26 Haziran 2013 Çarşamba

Tam Zamanı...

 

     3 yıllık uzun, yorucu ve kutuplaştırıcı bir sürecin acısı ile tatlısı ile sonuna gelmiş bulunmaktayız. Süreçte olayın bütün aktörleri büyük yada küçük hatalar yaptı. Kısacası sürecin hiçbir anı iyi yönetilemedi. Tüm takım taraftarları formalarını üzerinden çıkarıp objektif düşünemediği için, aslında kendinin de tasvip etmeyeeği birçok şeyi meşru gördü. Hatta partilerinin adı "Adalet" ile başlamasına rağmen olaya müdahil olan siyasetçiler belki oy kaygısı, belki de renk sevdasından dolayı akla mantığa tamamen aykırı cümleler kurdular. Netice itibariyle kendi içimizde bir şekilde ört-bas ettiğimizi zannettiğimiz bu olayı, tabii olduğumuzu unuttuğumuz bir kurum tarafından öyle yada böyle cezalandırıldı.

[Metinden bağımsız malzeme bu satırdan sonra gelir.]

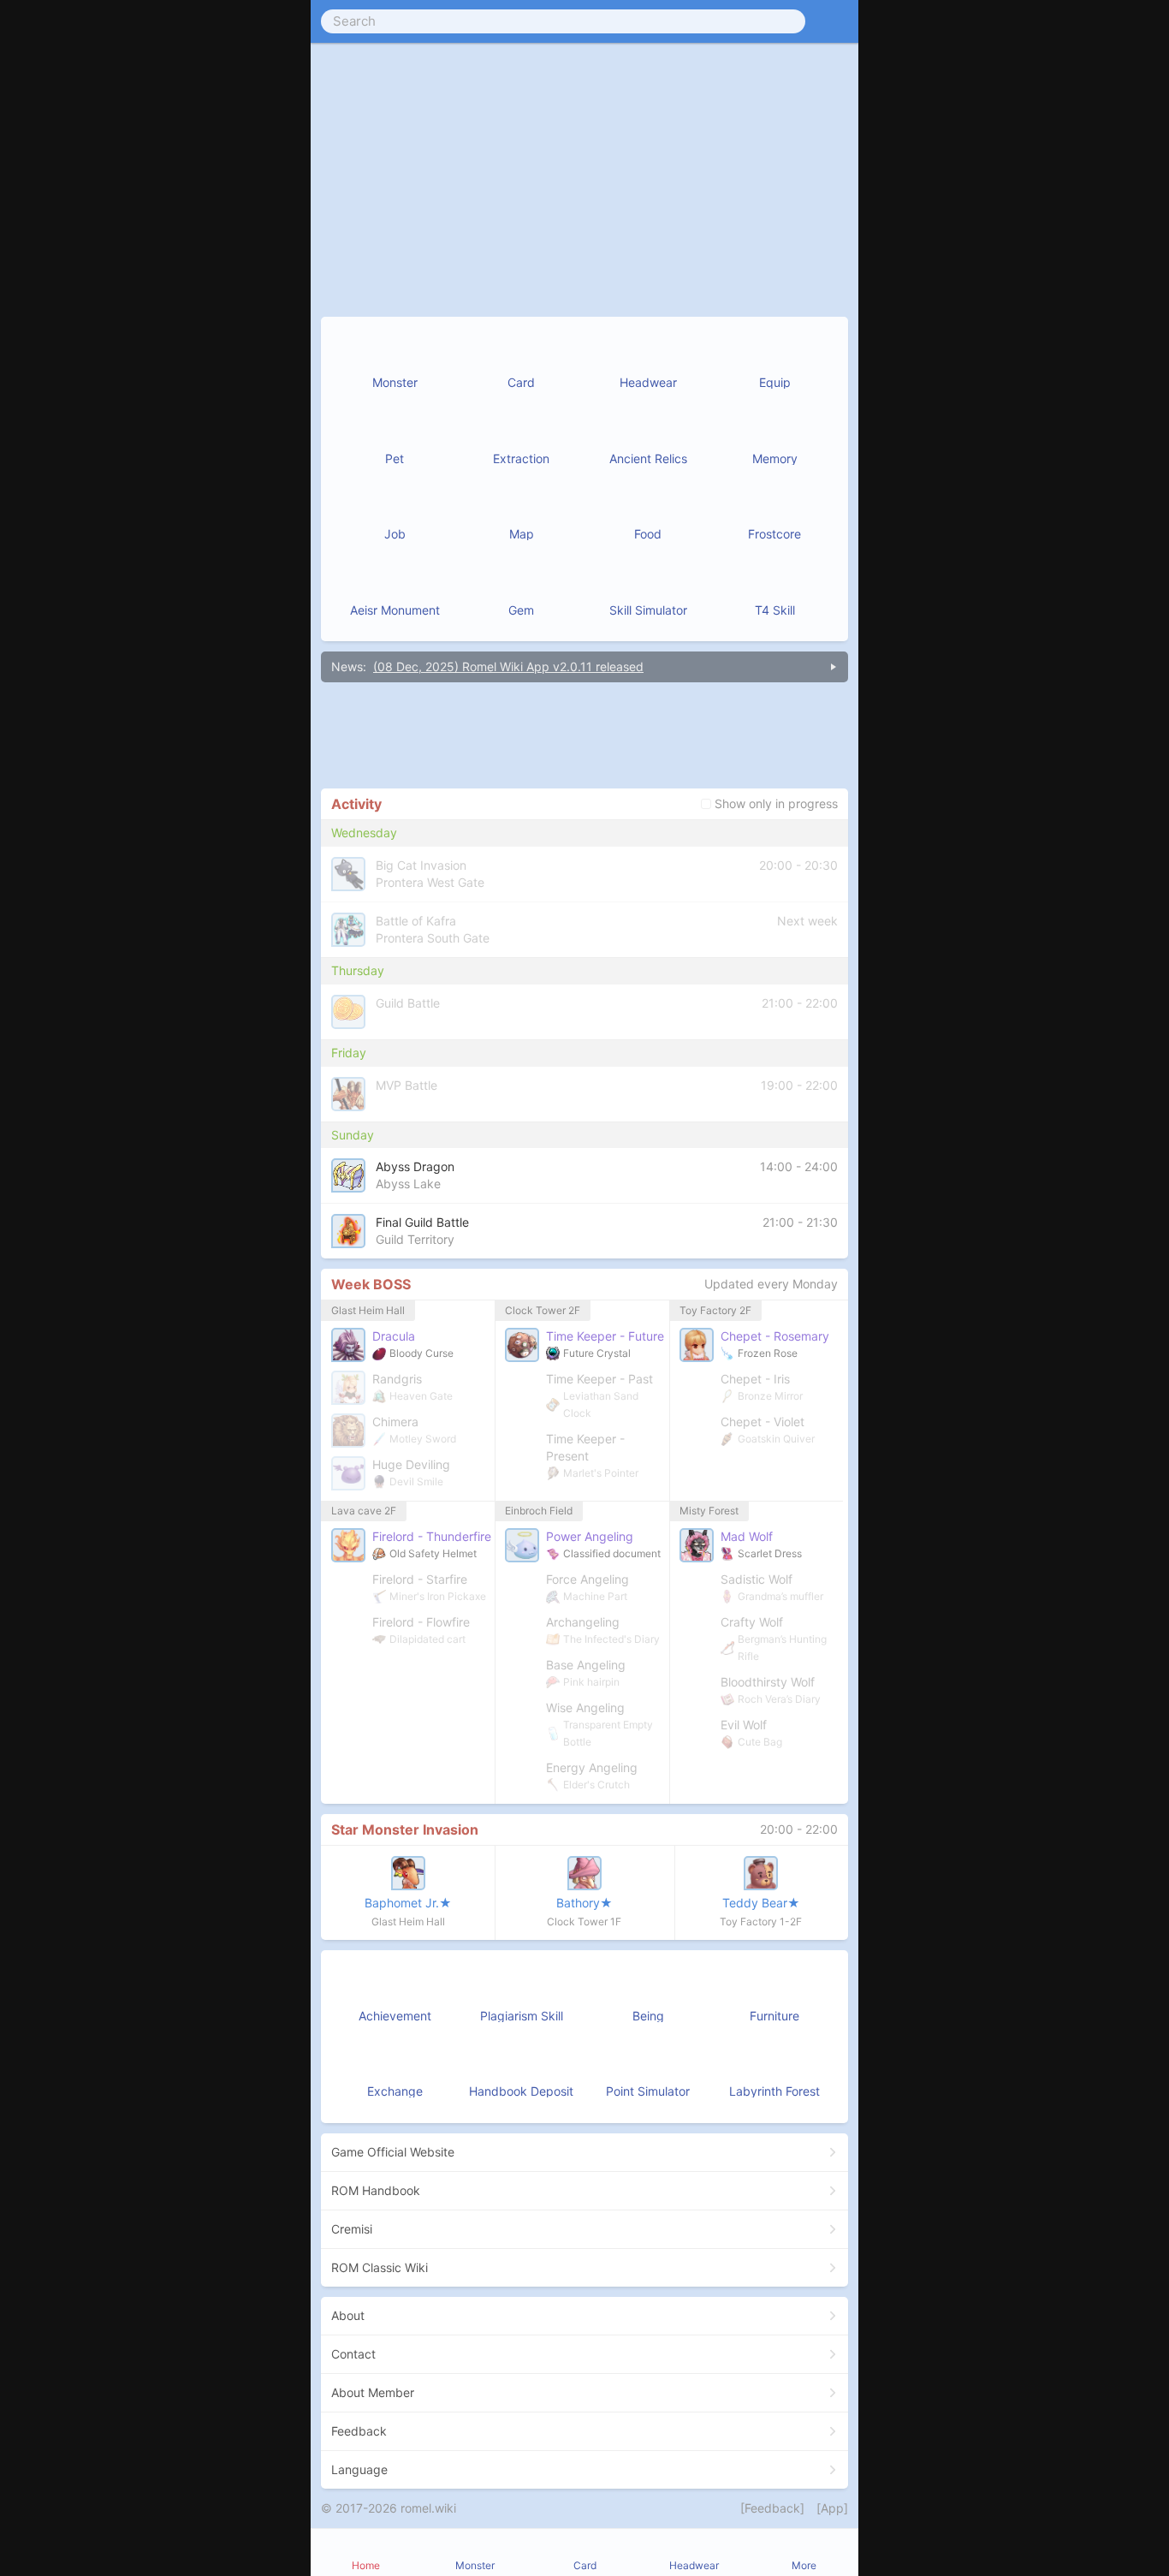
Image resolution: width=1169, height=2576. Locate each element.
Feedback (359, 2431)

      Peki şimdi ne olacak? Muhtemelen bir üst mahkemelere-kurullara başvurularak ceza kaldırılmaya yada hafifletilmeye çalışılacak. Umarım da başarılı olur. Ancak benim için önemli olan bizim yani taraftarın gereken cezayı gereken kişilere vermesidir. Artık hiç bir taraftarın "benim kulübüm temizdir" diyebileceğini düşünmediğimden, kulüplerimizi babalarının malı zannedip tüm dünyaya rezil eden bu ahlak yoksunu insanlara yakışan tepkiyi vermemiz gerekir. Tesis kazandırmanın, stadyum yapmanın, borç eksiltmenin asli görevleri olmasına rağmen bunlarla övünerek kulüpleri kendinin zanneden bu insanlara o kulüplerinin bizlerin olduğunu hatırlatmanın tam zamanı. Kulüp yönetemediği aşikar olan zengin çocuğuna, ülke futbolunu hiç yönetemeyeceğini, sadece kendini ilgilendiren iş olan tüp satmaya dönmesi gerektiğini suratına vurmanın tam zamanı.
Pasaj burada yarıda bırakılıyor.